Même derrière les sourires et les poignées de main, il y avait de la substance. Trump a déclaré qu'il prolongerait de six mois la suspension de la loi César, le paquet de sanctions de 2019 qui a empêché toute chance de reconstruction de la Syrie. En échange, Sharaa a promis que ses forces rejoindraient la coalition militaire dirigée par les États-Unis dans la lutte contre l’État islamique, qui réapparaît aujourd’hui dans certaines parties de la Syrie.
Il y a une justification géopolitique à ce rapprochement entre la Maison Blanche et un ancien partisan du 11 septembre. Les États-Unis cherchent à attirer la Syrie dans leur sphère d’influence régionale et à l’éloigner de l’Iran – qui a soutenu la dictature brutale d’Assad jusqu’à son renversement l’année dernière. De cette manière, une alliance américano-syrienne pourrait priver Téhéran d’une voie d’approvisionnement clé vers le Hezbollah, sa milice par procuration au Liban. Il s’agit d’une décision qui profite au plus important allié régional des États-Unis, Israël.
Sharaa a également intérêt à renforcer les liens avec les États-Unis au-delà de l’allègement des sanctions. Surtout, cela rapprocherait la Syrie des autres riches alliés régionaux des États-Unis, l’Arabie saoudite et les États du Golfe.
Cependant, il faut dire que Sharaa recherche plusieurs voies à la fois. S’il s’aligne sur les États-Unis et les pays occidentaux en général, il tient également à entretenir de bonnes relations avec Moscou, même si celle-ci soutient Assad. Après avoir rencontré le président russe Vladimir Poutine le mois dernier, Sharaa a suggéré que la Russie serait autorisée à conserver ses bases militaires en Syrie.
Mais tandis que Sharaa joue le rôle d'homme d'État et fait pression sur les dirigeants du monde, la question reste de savoir quel État il tente de construire. Après une guerre civile dévastatrice de plusieurs années façonnée par des acteurs externes, régionaux et internes, il s’agit moins d’une nation que d’un patchwork de territoires, de la zone autonome kurde au nord-est de la Syrie aux Alaouites de la côte méditerranéenne, en passant par les factions sunnites désormais au pouvoir à Damas.
La Syrie d’aujourd’hui n’est pas dominée par un État centralisé. Au contraire, il est imprégné d’innombrables groupes armés, souvent de conviction islamiste, qui ne sont que théoriquement loyaux au gouvernement de la Chara.
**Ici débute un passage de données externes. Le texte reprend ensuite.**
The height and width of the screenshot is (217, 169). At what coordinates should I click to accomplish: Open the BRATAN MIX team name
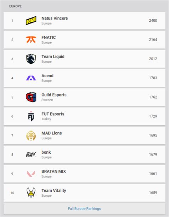(53, 171)
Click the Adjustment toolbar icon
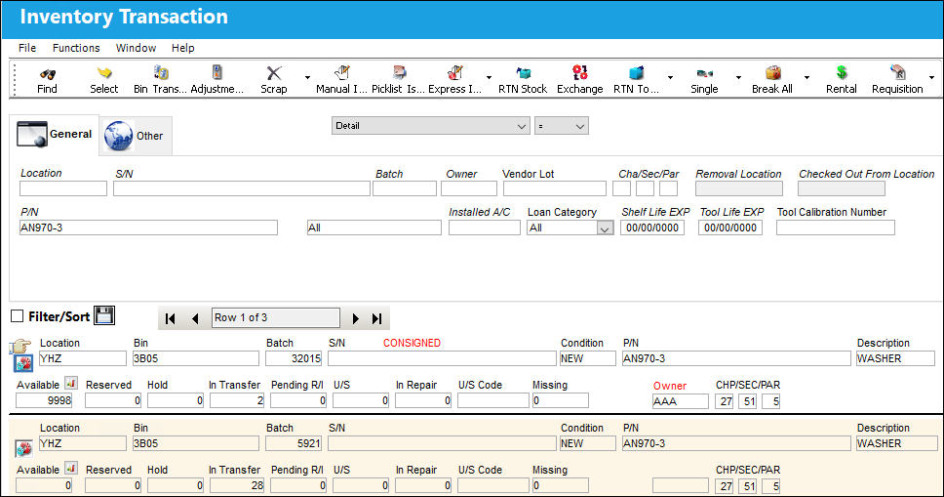The width and height of the screenshot is (944, 497). [x=216, y=73]
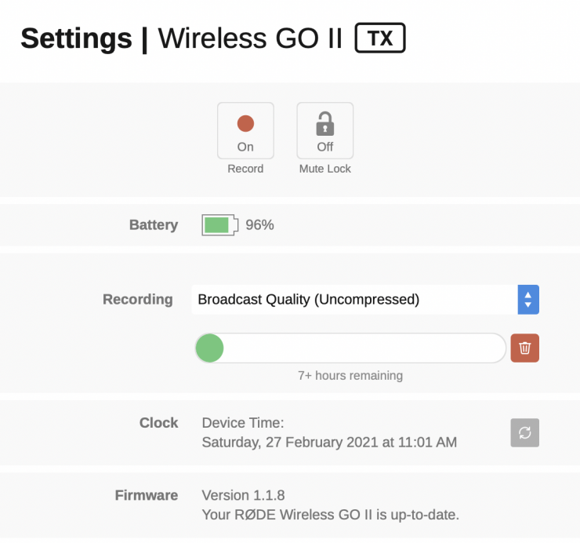Click the blue up-down dropdown arrows
580x543 pixels.
pos(528,300)
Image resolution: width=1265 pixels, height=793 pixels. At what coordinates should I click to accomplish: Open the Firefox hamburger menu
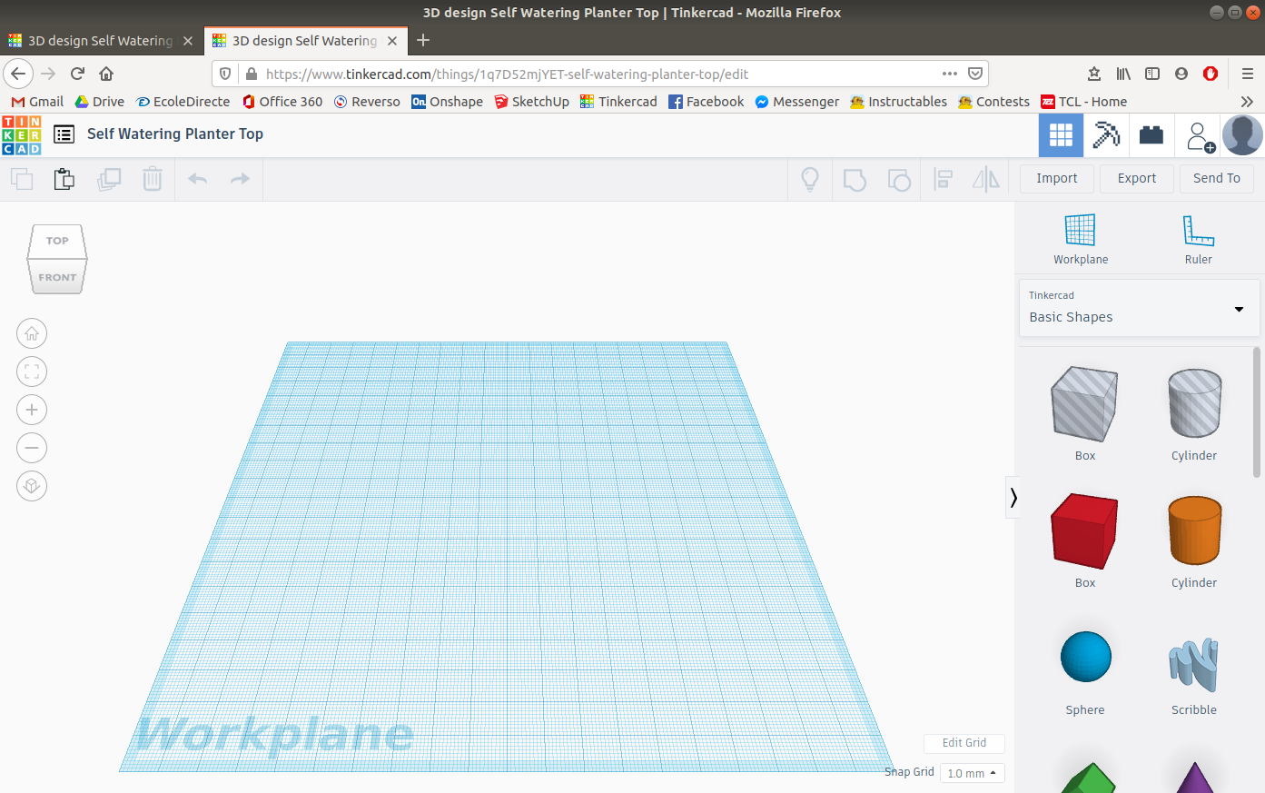1248,74
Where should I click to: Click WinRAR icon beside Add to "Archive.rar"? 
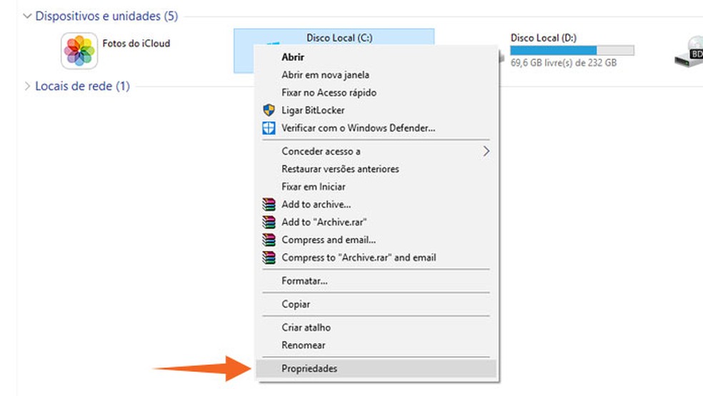tap(269, 222)
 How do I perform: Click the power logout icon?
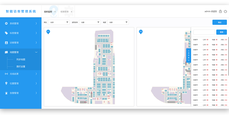[225, 11]
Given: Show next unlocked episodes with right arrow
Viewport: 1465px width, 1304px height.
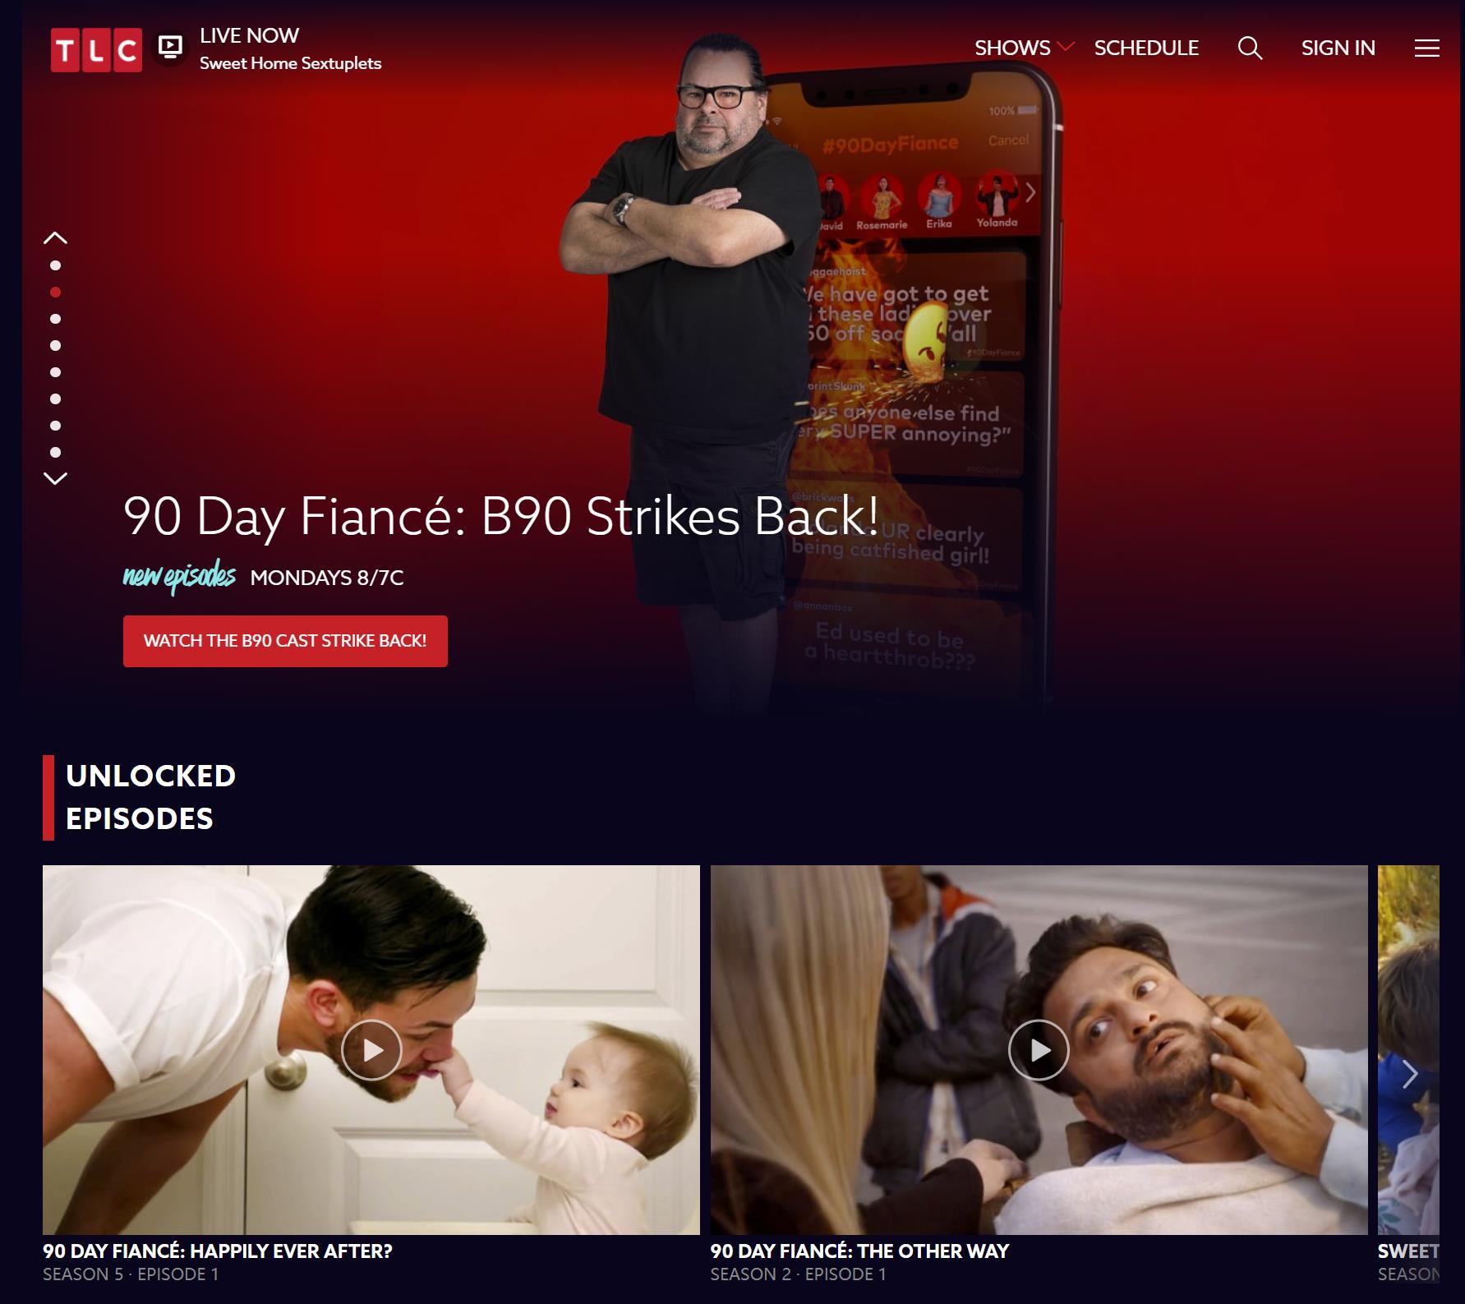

Il existe de nombreuses preuves que ces milices alignées sur le gouvernement sont responsables de plusieurs atrocités commises contre les minorités alaouites et druzes de Syrie au cours de la dernière décennie. Le spectre d’une nouvelle guerre civile continue de hanter ce pays dévasté.
Sharaa a supporté de nombreuses discussions occidentales sur la protection des droits des minorités, la promotion de l'inclusion des femmes et l'établissement de l'État de droit. Et après avoir renversé Assad, il a fait tout son possible pour suggérer que son gouvernement participerait à une transition de cinq ans vers un État plus démocratique.
Mais conscients de son passé autoritaire et islamiste et de certaines des actions actuelles de son gouvernement, nombreux sont ceux qui doutent de la sincérité de Sharaa. Les élections de ce week-end, auxquelles seuls quelques milliers de Syriens triés sur le volet ont été autorisés à participer, ne les rassureront probablement pas. Même dans ce cas, les élus du nouveau corps législatif syrien n'auront que très peu de possibilités de contester l'autorité de Sharaa. De nombreux Syriens affirment qu’ils ne savaient même pas qu’une élection avait lieu.
Cela aurait donc pu être une semaine capitale pour la Syrie sur la scène mondiale. Aussi improbable que cela puisse paraître, sous la direction d’un ancien membre d’Al-Qaïda, il semble avoir perdu son statut de paria. Mais au sein de cette nation encore brisée, l’avenir semble plus incertain et dangereux que jamais.
Tim Noir est co-éditeur de augmenté.